‘The letter has come! We are to have the house.’
‘And how is Mrs. Christopherson?’
’Better, much better, Heaven be thanked! She slept almost from the time when you left yesterday afternoon till early this morning. The letter came by the first post, and I told her—not the whole truth,’ he added, under his breath. ’She thinks I am to be allowed to take the books with me; and if you could have seen her smile of contentment. But they will all be sold and carried away before she knows about it; and when she sees that I don’t care a snap of the fingers!’
He had turned into the sitting-room on the ground floor. Walking about excitedly, Christopherson gloried in the sacrifice he had made. Already a letter was despatched to a bookseller, who would buy the whole library as it stood. But would he not keep a few volumes? I asked. Surely there could be no objection to a few shelves of books; and how would he live without them? At first he declared vehemently that not a volume should be kept—he never wished to see a book again as long as he lived. But Mrs. Christopherson? I urged. Would she not be glad of something to read now and then? At this he grew pensive. We discussed the matter, and it was arranged that a box should be packed with select volumes and taken down into Norfolk together with the rest of their luggage. Not even Mrs. Keeting could object to this, and I strongly advised him to take her permission for granted.

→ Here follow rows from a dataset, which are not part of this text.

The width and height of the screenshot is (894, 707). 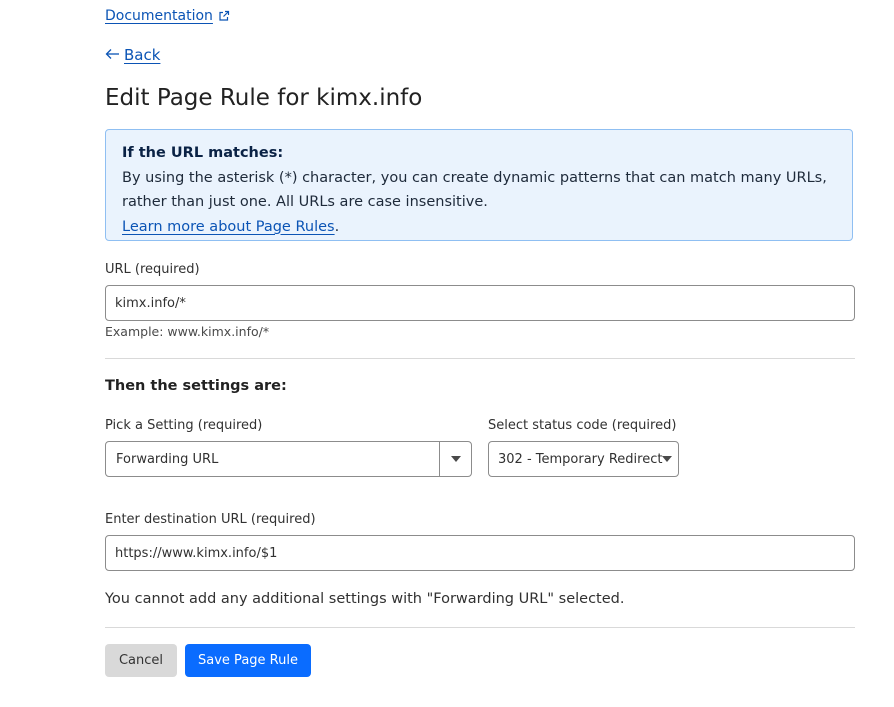 I want to click on external-link-icon, so click(x=224, y=16).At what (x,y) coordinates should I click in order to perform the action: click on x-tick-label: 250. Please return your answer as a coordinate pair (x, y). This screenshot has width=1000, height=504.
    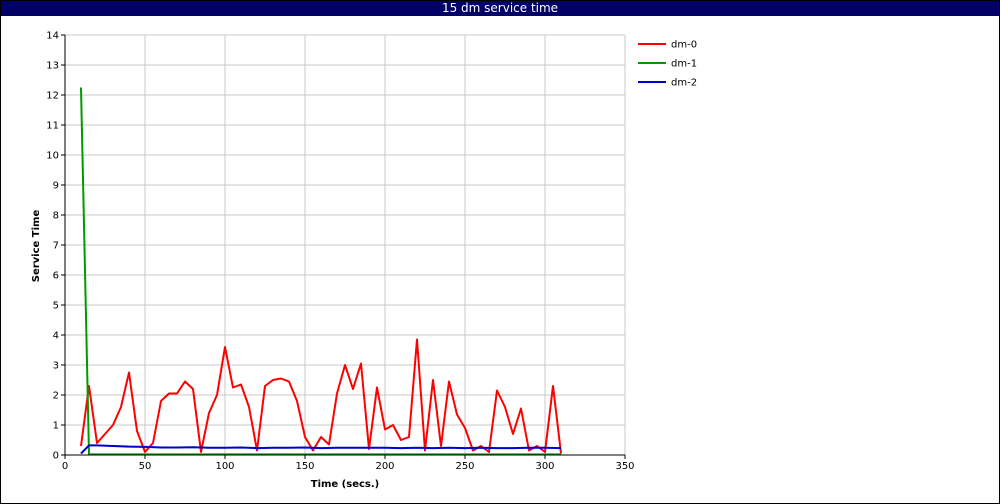
    Looking at the image, I should click on (464, 466).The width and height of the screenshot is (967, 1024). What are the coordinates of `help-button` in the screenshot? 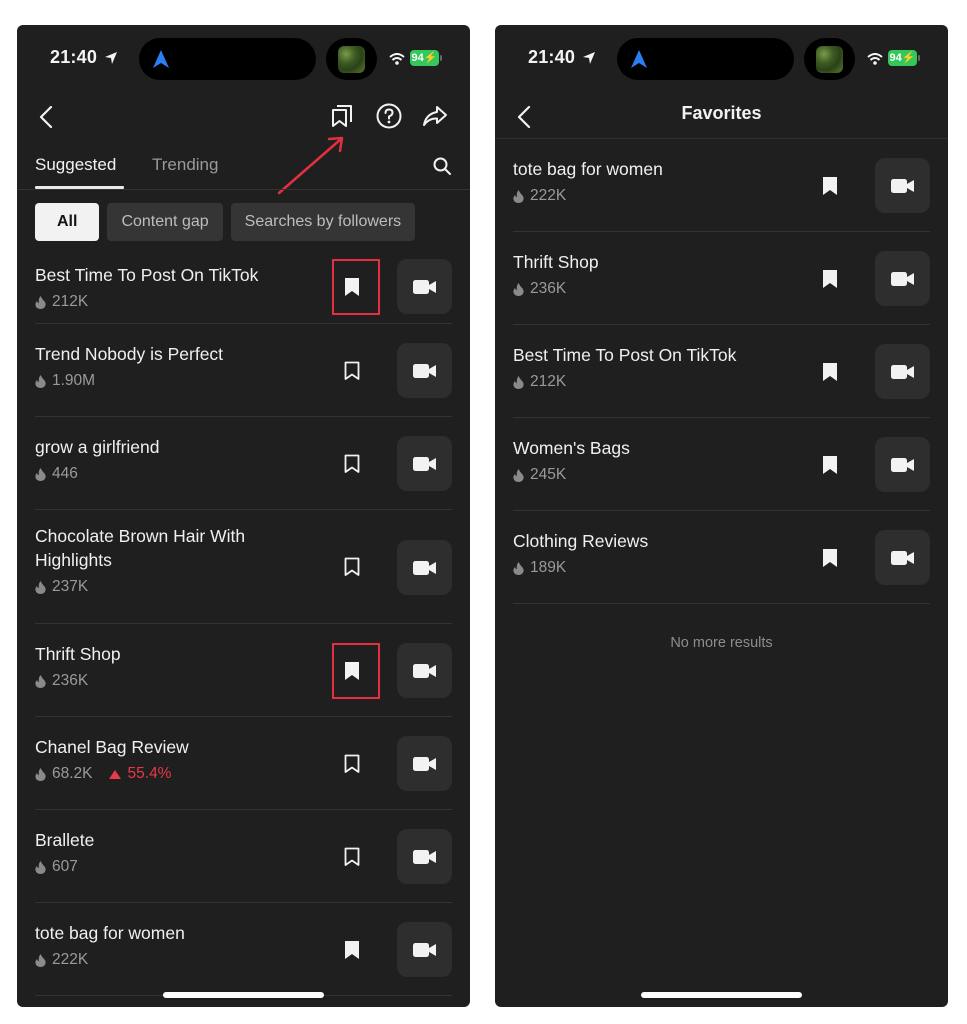 It's located at (389, 116).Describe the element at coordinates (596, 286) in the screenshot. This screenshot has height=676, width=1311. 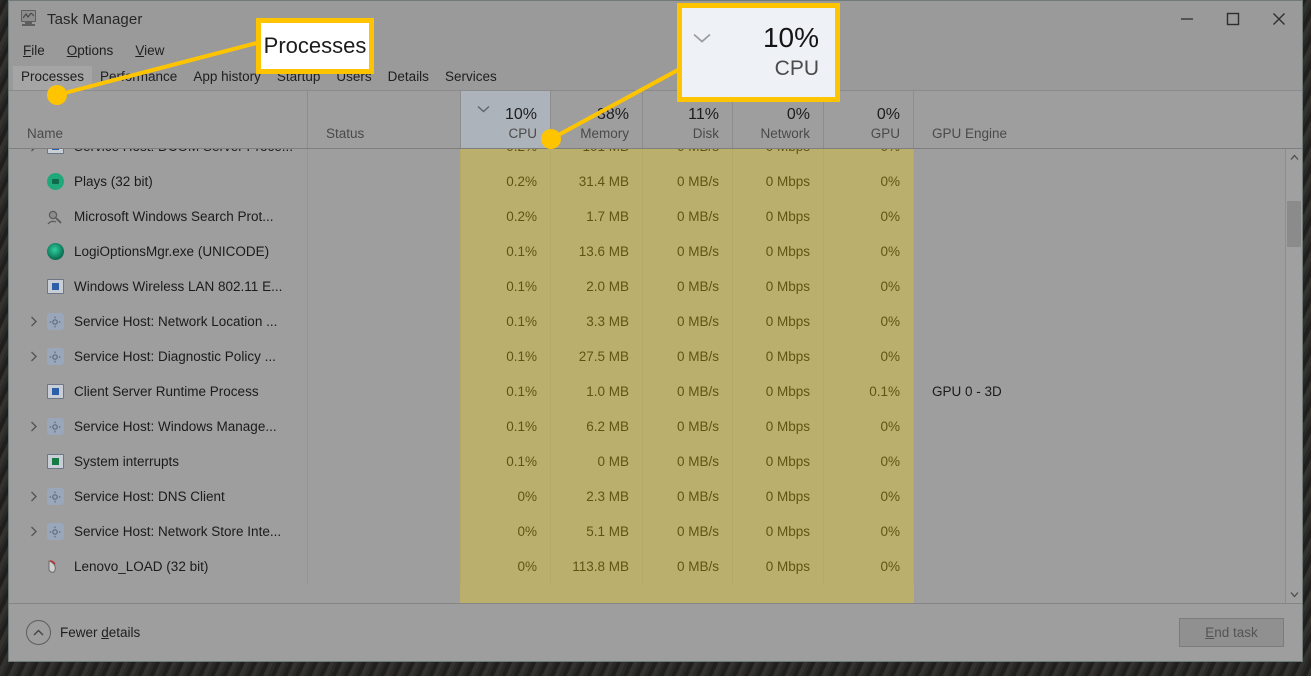
I see `cell-memory: 2.0 MB` at that location.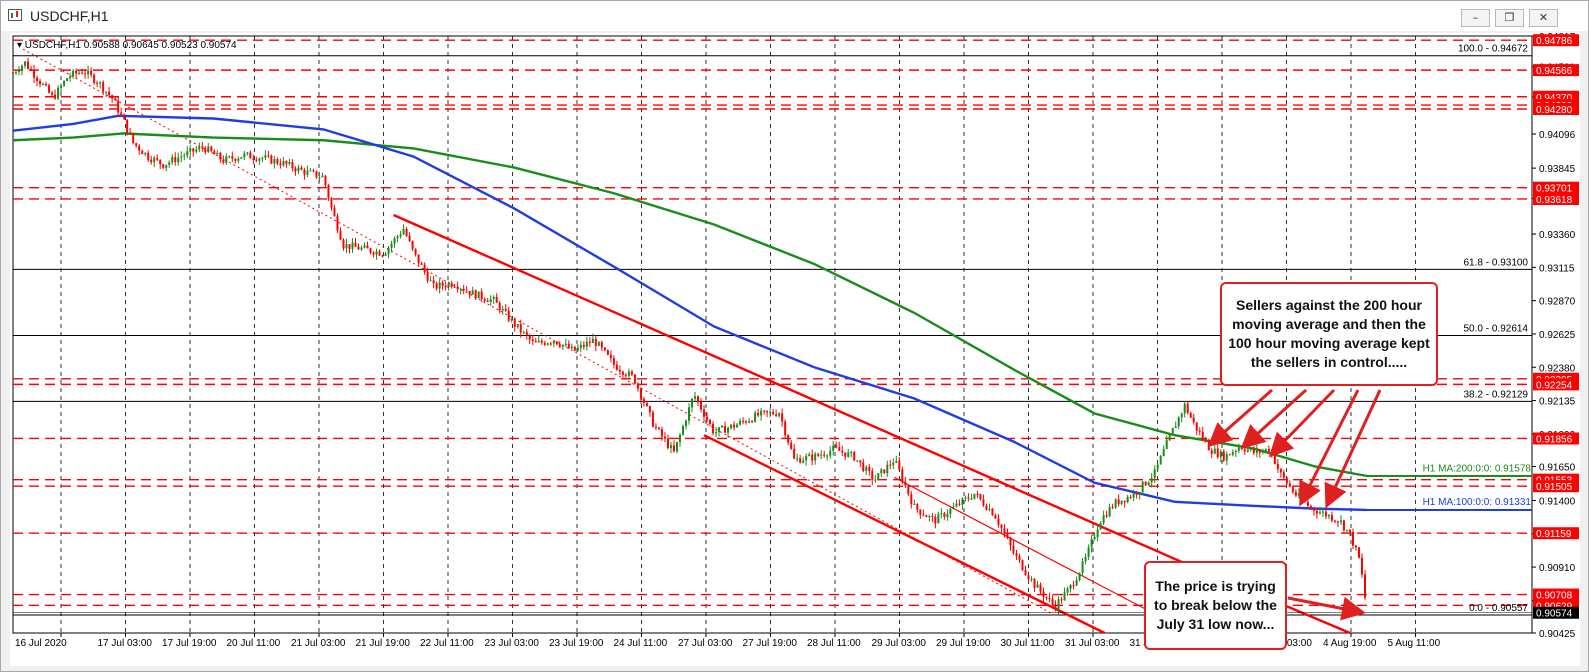  Describe the element at coordinates (1510, 18) in the screenshot. I see `restore-button: ❐` at that location.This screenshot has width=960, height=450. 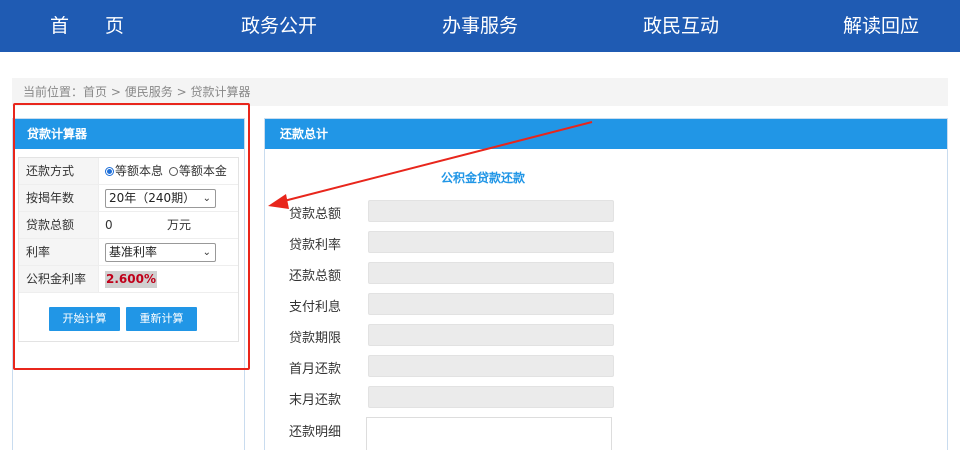 What do you see at coordinates (484, 178) in the screenshot?
I see `result-subtitle: 公积金贷款还款` at bounding box center [484, 178].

And so it was done. By discreet management the piled volumes were stowed in bags, carried downstairs, emptied into a cart, and conveyed away, so quietly that the sick woman was aware of nothing. In telling me about it, Christopherson crowed as I had never heard him; but methought his eye avoided that part of the floor which had formerly been hidden, and in the course of our conversation he now and then became absent, with head bowed. Of the joy he felt in his wife’s recovery there could, however, be no doubt. The crisis through which he had passed had made him, in appearance, a yet older man; when he declared his happiness tears came into his eyes, and his head shook with a senile tremor.
Before they left London, I saw Mrs. Christopherson—a pale, thin, slightly made woman, who had never been what is called good-looking, but her face, if ever face did so, declared a brave and loyal spirit. She was not joyous, she was not sad; but in her eyes, as I looked at them again and again, I read the profound thankfulness of one to whom fate has granted her soul’s desire.
HUMPLEBEE
The school was assembled for evening prayers, some threescore boys representing for the most part the well-to-do middle class of a manufacturing county. At either end of the room glowed a pleasant fire, for it was February and the weather had turned to frost.
Silence reigned, but on all the young faces turned to where the headmaster sat at his desk appeared an unwonted expression, an eager expectancy, as though something out of the familiar routine were about to happen. When the master’s voice at length sounded, he did not read from the book before him; gravely, slowly, he began to speak of an event which had that day stirred the little community with profound emotion.